Writing is my first love and theater is a close second. I’ve spent more weekends than I can count sharing stories in the dark with strangers. My vision is for the stories that come through me to invoke empathy, ignite curiosity, encourage critical thinking, and open the hearts of people around the world.

Productions & Updates

Imagining a vibrant future for Black people and other people of color is central to my work, because our best days are before us. Read my full artist statement.

The Wash will have its world premiere in a co-production in 2024. It will be performed at Synchronicity Theatre, June 9-30 and Impact Theatre, July 10-28. The play had aworkshop on April 1, 2023 in Atlanta. It also had a reading as a part of a partnership between Hush Harbor Lab and Essential Theatre, Aug. 18, 2022. Learn more.

Younger was accepted into the annual Flint Repertory Theatre New Works Festival, which was held in Flint, Michigan from April 28-May 1, 2023. It had a reading at Kenny Leon’s True Colors Theatre in Atlanta, Feb. 18-20, 2022. Listen to my interview on NPR station WABE about the show. 

I am part of the inaugural cohort of the New Georgia Woman Project: Black Women Speak, sponsored by Horizon Theatre Company and the National New Play Network. The program aims to develop new plays by nine Black women playwrights in the South. Public readings will be held in 2024.

The Plays

Younger

Drama. 4W, 3M. In this imagined prequel to Lorraine Hansberry’s A Raisin in the Sun, we journey with the Younger family matriarch, Lena, from Jackson, Mississippi to Chicago during the Great Migration. When she reunites with Walter, Sr., she finds that life in the North is not as they thought it would be. Will they be able to hold steadfast to their dreams and each other, or will the harsh realities of a new place get the best of them?

Other Paths to God

Mystery/Dark Comedy. 4W 1NB. Renee buries herself in work; Coleen cheated on her husband; Rel isn’t speaking to their father; Kai struggles to find her away; and Amy is trying to keep the lid on a scandal that’s about to erupt at Morey Medical Center. In the midst of a global pandemic, a group of nurses find themselves at a spiritual crossroads. Can these women come together to free each other, or will they be swallowed by a system that’s looking for someone to blame?

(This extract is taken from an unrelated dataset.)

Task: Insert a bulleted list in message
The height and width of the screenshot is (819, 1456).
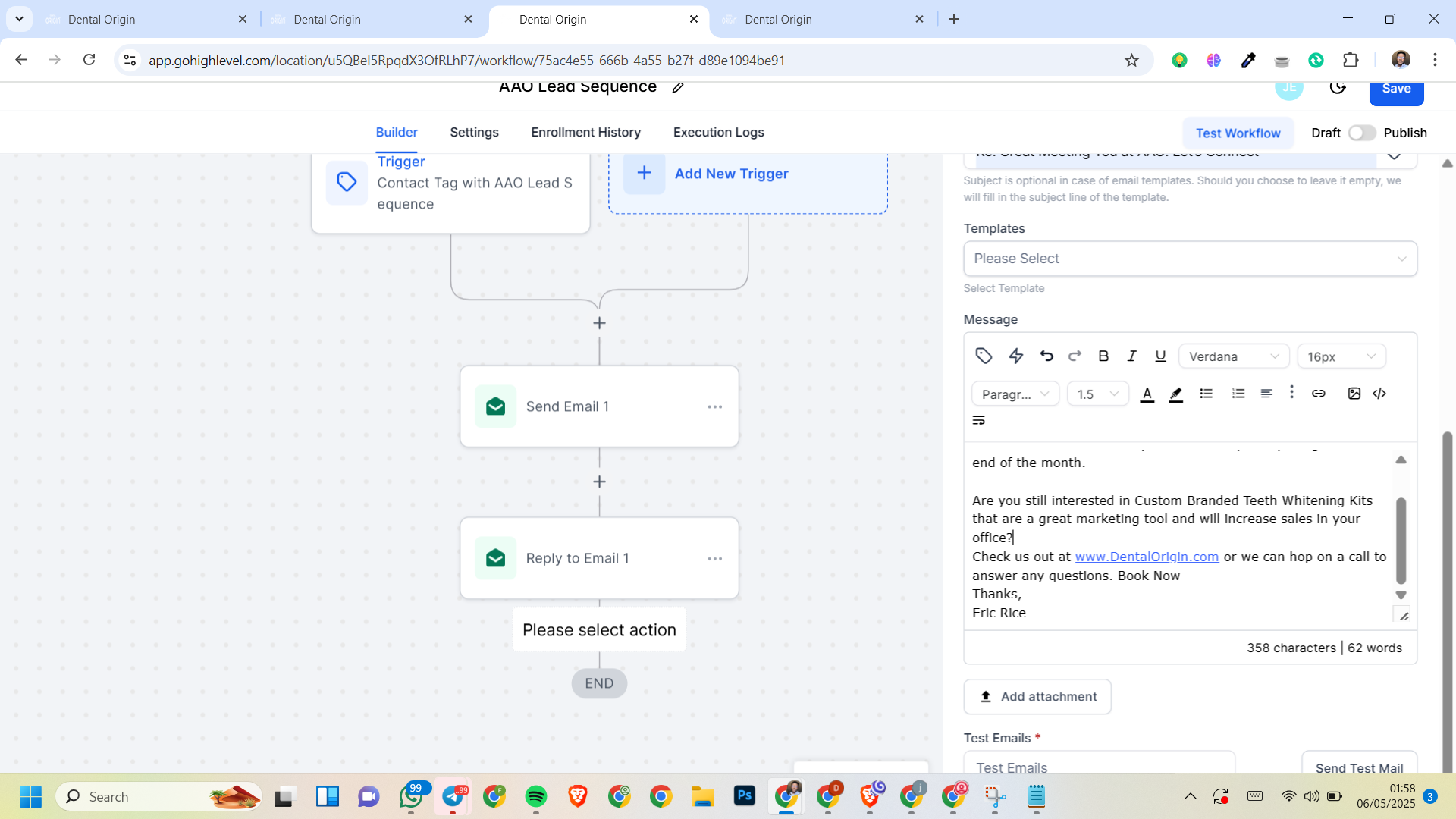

THE RECONSTRUCTION TRILOGY

The Reconstruction Trilogy consists of three plays set in post-Civil War Georgia. The plays explore the three areas that freed Black people nurtured in order to establish community after Emancipation: the family, sovereignty and economic mobility.  

The Wash

Comedy. 7W. In 1881, Black laundresses in Atlanta led a strike weeks before the International Cotton Exposition came to town. Demanding $1/week, the Atlanta Washerwomen’s Strike of 1881 was the first successful interracial, organized labor strike of the post-Civil War era. The Wash offers an intimate and often funny look at ordinary women who went from workers to fighters– and won. 
 

The Vote 

Drama. 5W, 7M. Reverend Campbell McNeal is in the fight of his life, running for a Senate seat in Georgia’s first state legislature since before the Civil War. President Grant has sent an ambitious group of men from the North to help with his election, but a mysterious young woman may be the opponent he never saw coming. Loosely based on the real lives of Tunis Campbell and Henry McNeal Turner, this new drama shows the real cost of the vote. 

The Knot

Romantic Comedy. 2M, 2W. What does it mean to love someone without bondage and obligation? After leaving their plantation, Flex and CeCe settle in a community of free Black people in South Georgia. With the world at their fingertips, they must decide whether they still want each other on this side of freedom. 

I’m the only Kelundra I know, so if you’ve accidentally stumbled upon this page, it’s fate (and I have no idea what word you were trying to type in your search engine).